+++ Исходный текст
Консерватизм европейский — это, конечно, в определенном смысле верность себе. Но верностью себе является и сатанинская вера первых большевиков-изуверов в свое «правое дело».
Но вот верности историческим идеалам нации и ее духовным ценностям консерватизм, по определению, не обеспечивает, примером чему могут служить консерваторы Европы всего XX века, предпочитающие охранять хлам материального благополучия и не рисковать ничем ради Святых Истин.
Так что национальные интересы народа на данном историческом этапе и консерватизм правящего класса — вещи далеко не всегда тождественные. Консерватизм не всегда национален!
Поэтому любые разговоры о политической платформе консервативного характера для объединения русского патриотического лагеря могут быть политологически корректными, только если делается попытка реанимации недавнего прошлого в обертке национал-большевизма. Думается, авторы «манифеста» как раз этого-то и не желают.
++++++
• [Задания]
• a. Верните часть текста о консерватизме без изменений, от слов «Но вот верности» до слов «и не желают.».
• b. Ответьте по тексту о консерватизме:
(i) Чего консерватизм, по определению, не обеспечивает?
(ii) Чьи консерваторы служат этому примером?
(iii) В какой обертке должна делаться попытка реанимации недавнего прошлого, чтобы разговоры о консервативной платформе были политологически корректными?
Записи ниже никак не связаны с текстом о консерватизме.
+++ Предоставленные данные
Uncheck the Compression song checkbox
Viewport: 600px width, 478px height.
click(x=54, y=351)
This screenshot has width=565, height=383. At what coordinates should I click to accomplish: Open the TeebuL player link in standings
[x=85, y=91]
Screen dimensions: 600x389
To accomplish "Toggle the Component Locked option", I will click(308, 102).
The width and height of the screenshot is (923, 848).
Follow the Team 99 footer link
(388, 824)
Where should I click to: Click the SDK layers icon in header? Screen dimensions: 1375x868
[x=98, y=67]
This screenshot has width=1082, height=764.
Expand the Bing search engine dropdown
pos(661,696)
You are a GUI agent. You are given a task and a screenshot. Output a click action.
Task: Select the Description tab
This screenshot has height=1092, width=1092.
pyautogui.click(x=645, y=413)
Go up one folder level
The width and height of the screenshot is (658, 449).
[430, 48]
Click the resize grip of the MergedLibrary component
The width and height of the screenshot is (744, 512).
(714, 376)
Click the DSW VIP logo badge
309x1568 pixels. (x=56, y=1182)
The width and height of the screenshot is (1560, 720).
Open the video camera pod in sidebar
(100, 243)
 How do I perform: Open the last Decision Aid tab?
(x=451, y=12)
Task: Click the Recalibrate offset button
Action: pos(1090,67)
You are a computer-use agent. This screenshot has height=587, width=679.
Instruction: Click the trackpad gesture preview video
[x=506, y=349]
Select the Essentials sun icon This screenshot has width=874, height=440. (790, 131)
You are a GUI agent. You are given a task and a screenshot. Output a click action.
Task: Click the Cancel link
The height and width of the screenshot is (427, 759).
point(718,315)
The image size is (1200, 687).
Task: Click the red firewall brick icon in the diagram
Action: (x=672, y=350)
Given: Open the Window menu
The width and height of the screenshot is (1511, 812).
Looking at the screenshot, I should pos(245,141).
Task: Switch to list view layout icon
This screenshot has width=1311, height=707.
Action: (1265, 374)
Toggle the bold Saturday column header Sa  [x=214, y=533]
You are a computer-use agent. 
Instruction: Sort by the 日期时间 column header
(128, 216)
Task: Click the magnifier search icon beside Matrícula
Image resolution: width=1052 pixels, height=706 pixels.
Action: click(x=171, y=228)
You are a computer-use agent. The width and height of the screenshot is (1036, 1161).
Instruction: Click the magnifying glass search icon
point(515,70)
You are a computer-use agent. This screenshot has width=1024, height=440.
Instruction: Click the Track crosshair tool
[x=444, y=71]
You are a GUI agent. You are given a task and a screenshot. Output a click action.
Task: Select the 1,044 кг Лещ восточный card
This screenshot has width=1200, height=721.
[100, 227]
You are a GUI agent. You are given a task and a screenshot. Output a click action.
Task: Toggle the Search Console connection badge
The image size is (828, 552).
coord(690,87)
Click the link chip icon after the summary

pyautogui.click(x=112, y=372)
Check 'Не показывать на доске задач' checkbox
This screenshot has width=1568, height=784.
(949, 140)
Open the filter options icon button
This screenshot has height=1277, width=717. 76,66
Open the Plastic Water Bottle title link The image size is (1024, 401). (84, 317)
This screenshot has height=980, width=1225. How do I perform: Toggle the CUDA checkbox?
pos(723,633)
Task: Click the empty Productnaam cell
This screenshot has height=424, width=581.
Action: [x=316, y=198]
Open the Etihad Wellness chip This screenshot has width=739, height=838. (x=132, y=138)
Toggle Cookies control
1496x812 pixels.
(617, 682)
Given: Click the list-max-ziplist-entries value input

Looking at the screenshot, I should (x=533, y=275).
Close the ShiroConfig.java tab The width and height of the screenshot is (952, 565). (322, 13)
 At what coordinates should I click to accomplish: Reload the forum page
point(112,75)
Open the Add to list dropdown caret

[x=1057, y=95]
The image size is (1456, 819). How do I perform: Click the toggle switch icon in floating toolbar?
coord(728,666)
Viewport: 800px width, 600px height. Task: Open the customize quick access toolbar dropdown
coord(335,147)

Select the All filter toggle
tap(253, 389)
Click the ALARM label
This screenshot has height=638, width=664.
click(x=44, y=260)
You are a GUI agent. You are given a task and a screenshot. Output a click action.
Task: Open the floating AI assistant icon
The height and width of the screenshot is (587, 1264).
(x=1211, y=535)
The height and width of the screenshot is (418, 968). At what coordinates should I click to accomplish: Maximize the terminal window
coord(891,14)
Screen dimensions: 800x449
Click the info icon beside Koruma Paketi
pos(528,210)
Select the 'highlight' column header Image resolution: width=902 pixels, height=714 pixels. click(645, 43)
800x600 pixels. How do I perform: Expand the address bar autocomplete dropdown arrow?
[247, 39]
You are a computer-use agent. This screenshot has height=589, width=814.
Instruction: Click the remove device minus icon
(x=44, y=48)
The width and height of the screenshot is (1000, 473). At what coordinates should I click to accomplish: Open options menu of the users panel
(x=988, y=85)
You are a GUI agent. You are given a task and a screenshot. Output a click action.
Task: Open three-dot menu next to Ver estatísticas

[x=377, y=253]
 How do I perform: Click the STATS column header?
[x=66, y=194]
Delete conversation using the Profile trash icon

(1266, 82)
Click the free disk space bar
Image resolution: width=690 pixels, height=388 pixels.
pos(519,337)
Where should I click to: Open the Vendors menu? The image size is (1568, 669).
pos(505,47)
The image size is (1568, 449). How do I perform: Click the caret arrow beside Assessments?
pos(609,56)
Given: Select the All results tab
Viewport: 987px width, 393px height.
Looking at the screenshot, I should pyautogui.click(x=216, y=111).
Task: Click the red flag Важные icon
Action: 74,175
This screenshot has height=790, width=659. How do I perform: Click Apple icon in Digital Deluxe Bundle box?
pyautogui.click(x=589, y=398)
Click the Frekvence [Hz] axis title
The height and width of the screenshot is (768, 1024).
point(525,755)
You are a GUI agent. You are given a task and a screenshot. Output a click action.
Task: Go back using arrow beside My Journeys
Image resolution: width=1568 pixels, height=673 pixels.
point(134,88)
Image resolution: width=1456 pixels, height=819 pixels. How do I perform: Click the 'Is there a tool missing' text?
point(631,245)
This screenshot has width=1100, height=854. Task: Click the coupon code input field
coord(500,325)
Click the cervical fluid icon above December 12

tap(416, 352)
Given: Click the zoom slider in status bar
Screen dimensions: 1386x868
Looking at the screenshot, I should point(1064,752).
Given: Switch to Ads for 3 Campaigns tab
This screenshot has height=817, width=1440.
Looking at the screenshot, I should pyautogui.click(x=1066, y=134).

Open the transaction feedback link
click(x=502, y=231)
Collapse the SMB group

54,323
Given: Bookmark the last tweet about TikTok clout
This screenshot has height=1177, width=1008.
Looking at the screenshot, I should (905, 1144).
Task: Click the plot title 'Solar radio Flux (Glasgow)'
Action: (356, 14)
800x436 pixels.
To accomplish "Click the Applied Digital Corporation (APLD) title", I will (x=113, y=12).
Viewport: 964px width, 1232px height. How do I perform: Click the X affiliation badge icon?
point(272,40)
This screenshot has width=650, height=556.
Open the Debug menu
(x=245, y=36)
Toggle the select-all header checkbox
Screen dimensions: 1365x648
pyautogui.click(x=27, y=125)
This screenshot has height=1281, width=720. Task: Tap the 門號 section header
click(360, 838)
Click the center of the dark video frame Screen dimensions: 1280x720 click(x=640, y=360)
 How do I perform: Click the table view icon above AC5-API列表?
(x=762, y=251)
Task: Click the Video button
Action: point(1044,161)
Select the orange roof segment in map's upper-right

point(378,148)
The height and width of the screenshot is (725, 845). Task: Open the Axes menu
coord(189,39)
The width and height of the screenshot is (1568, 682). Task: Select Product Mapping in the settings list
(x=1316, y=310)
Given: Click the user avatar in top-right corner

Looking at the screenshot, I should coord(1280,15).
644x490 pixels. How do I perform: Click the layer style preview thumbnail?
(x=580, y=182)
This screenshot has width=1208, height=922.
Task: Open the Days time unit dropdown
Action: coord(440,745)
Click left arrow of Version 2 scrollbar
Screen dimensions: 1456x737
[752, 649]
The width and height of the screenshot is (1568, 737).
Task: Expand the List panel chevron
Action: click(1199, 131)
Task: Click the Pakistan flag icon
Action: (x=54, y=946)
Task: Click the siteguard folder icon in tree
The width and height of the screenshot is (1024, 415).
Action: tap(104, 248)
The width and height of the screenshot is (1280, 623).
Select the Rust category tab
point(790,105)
++++++
• [Письменные ответы]
• a.
Но вот верности историческим идеалам нации и ее духовным ценностям консерватизм, по определению, не обеспечивает, примером чему могут служить консерваторы Европы всего XX века, предпочитающие охранять хлам материального благополучия и не рисковать ничем ради Святых Истин.
Так что национальные интересы народа на данном историческом этапе и консерватизм правящего класса — вещи далеко не всегда тождественные. Консерватизм не всегда национален!
Поэтому любые разговоры о политической платформе консервативного характера для объединения русского патриотического лагеря могут быть политологически корректными, только если делается попытка реанимации недавнего прошлого в обертке национал-большевизма. Думается, авторы «манифеста» как раз этого-то и не желают.

• b.
(i) Верности историческим идеалам нации и ее духовным ценностям.
(ii) Консерваторы Европы всего XX века.
(iii) В обертке национал-большевизма.